*** Opening TASK INPUTS ***
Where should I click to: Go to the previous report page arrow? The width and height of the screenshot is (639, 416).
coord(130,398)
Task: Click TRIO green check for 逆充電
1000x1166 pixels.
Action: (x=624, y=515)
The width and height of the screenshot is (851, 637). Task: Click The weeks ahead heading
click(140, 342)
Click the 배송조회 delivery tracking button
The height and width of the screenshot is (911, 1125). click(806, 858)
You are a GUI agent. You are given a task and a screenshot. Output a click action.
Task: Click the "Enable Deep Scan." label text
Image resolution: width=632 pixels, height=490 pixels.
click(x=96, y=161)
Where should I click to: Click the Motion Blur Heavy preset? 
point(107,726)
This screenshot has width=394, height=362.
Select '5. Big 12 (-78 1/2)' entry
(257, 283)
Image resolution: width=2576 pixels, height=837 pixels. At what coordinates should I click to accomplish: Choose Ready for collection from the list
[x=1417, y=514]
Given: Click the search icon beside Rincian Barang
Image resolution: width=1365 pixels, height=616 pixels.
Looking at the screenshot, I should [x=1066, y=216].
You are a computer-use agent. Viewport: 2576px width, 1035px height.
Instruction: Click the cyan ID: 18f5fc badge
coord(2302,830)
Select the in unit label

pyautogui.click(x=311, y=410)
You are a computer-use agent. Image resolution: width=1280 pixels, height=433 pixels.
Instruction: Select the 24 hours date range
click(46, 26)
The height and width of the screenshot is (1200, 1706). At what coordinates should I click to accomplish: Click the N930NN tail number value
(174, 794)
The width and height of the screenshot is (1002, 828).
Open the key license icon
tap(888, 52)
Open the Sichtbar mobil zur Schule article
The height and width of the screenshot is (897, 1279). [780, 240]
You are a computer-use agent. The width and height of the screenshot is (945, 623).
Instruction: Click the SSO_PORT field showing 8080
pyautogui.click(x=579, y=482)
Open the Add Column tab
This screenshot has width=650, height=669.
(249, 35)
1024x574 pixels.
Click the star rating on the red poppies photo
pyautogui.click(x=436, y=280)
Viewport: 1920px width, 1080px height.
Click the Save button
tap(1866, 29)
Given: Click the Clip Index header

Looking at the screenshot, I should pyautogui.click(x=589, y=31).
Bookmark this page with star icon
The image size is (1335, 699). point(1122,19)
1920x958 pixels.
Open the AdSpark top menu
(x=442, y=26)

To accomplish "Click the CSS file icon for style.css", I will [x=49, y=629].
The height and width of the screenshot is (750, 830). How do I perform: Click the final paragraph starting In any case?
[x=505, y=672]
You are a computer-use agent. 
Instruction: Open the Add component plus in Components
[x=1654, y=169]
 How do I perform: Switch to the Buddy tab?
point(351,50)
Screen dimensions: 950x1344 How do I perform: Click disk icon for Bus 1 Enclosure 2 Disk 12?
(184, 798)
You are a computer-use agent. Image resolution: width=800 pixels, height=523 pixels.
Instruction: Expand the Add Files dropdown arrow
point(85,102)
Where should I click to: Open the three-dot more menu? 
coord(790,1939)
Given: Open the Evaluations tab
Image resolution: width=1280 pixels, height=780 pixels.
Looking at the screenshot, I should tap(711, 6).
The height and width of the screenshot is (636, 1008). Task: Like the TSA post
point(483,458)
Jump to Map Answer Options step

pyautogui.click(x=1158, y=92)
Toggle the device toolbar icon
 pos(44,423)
*** Closing TASK INPUTS ***
PROBLEM TO WORK ON:
Return the whole listing exactly.

TASK OUTPUT:
Where should I click to: Go to the previous report page arrow? The width and height of the screenshot is (639, 416).
coord(130,398)
Task: Click TRIO green check for 逆充電
1000x1166 pixels.
Action: (x=624, y=515)
The width and height of the screenshot is (851, 637). Task: Click The weeks ahead heading
click(140, 342)
Click the 배송조회 delivery tracking button
The height and width of the screenshot is (911, 1125). click(806, 858)
You are a GUI agent. You are given a task and a screenshot. Output a click action.
Task: Click the "Enable Deep Scan." label text
Image resolution: width=632 pixels, height=490 pixels.
click(x=96, y=161)
Where should I click to: Click the Motion Blur Heavy preset? 
point(107,726)
This screenshot has width=394, height=362.
Select '5. Big 12 (-78 1/2)' entry
(257, 283)
Image resolution: width=2576 pixels, height=837 pixels. At what coordinates should I click to accomplish: Choose Ready for collection from the list
[x=1417, y=514]
Given: Click the search icon beside Rincian Barang
Image resolution: width=1365 pixels, height=616 pixels.
Looking at the screenshot, I should [x=1066, y=216].
You are a computer-use agent. Viewport: 2576px width, 1035px height.
Instruction: Click the cyan ID: 18f5fc badge
coord(2302,830)
Select the in unit label

pyautogui.click(x=311, y=410)
You are a computer-use agent. Image resolution: width=1280 pixels, height=433 pixels.
Instruction: Select the 24 hours date range
click(46, 26)
The height and width of the screenshot is (1200, 1706). At what coordinates should I click to accomplish: Click the N930NN tail number value
(174, 794)
The width and height of the screenshot is (1002, 828).
Open the key license icon
tap(888, 52)
Open the Sichtbar mobil zur Schule article
The height and width of the screenshot is (897, 1279). [780, 240]
You are a computer-use agent. The width and height of the screenshot is (945, 623).
Instruction: Click the SSO_PORT field showing 8080
pyautogui.click(x=579, y=482)
Open the Add Column tab
This screenshot has width=650, height=669.
(249, 35)
1024x574 pixels.
Click the star rating on the red poppies photo
pyautogui.click(x=436, y=280)
Viewport: 1920px width, 1080px height.
Click the Save button
tap(1866, 29)
Given: Click the Clip Index header

Looking at the screenshot, I should pyautogui.click(x=589, y=31).
Bookmark this page with star icon
The image size is (1335, 699). point(1122,19)
1920x958 pixels.
Open the AdSpark top menu
(x=442, y=26)

To accomplish "Click the CSS file icon for style.css", I will [x=49, y=629].
The height and width of the screenshot is (750, 830). How do I perform: Click the final paragraph starting In any case?
[x=505, y=672]
You are a computer-use agent. 
Instruction: Open the Add component plus in Components
[x=1654, y=169]
 How do I perform: Switch to the Buddy tab?
point(351,50)
Screen dimensions: 950x1344 How do I perform: Click disk icon for Bus 1 Enclosure 2 Disk 12?
(184, 798)
You are a computer-use agent. Image resolution: width=800 pixels, height=523 pixels.
Instruction: Expand the Add Files dropdown arrow
point(85,102)
Where should I click to: Open the three-dot more menu? 
coord(790,1939)
Given: Open the Evaluations tab
Image resolution: width=1280 pixels, height=780 pixels.
Looking at the screenshot, I should tap(711, 6).
The height and width of the screenshot is (636, 1008). Task: Like the TSA post
point(483,458)
Jump to Map Answer Options step

pyautogui.click(x=1158, y=92)
Toggle the device toolbar icon
 pos(44,423)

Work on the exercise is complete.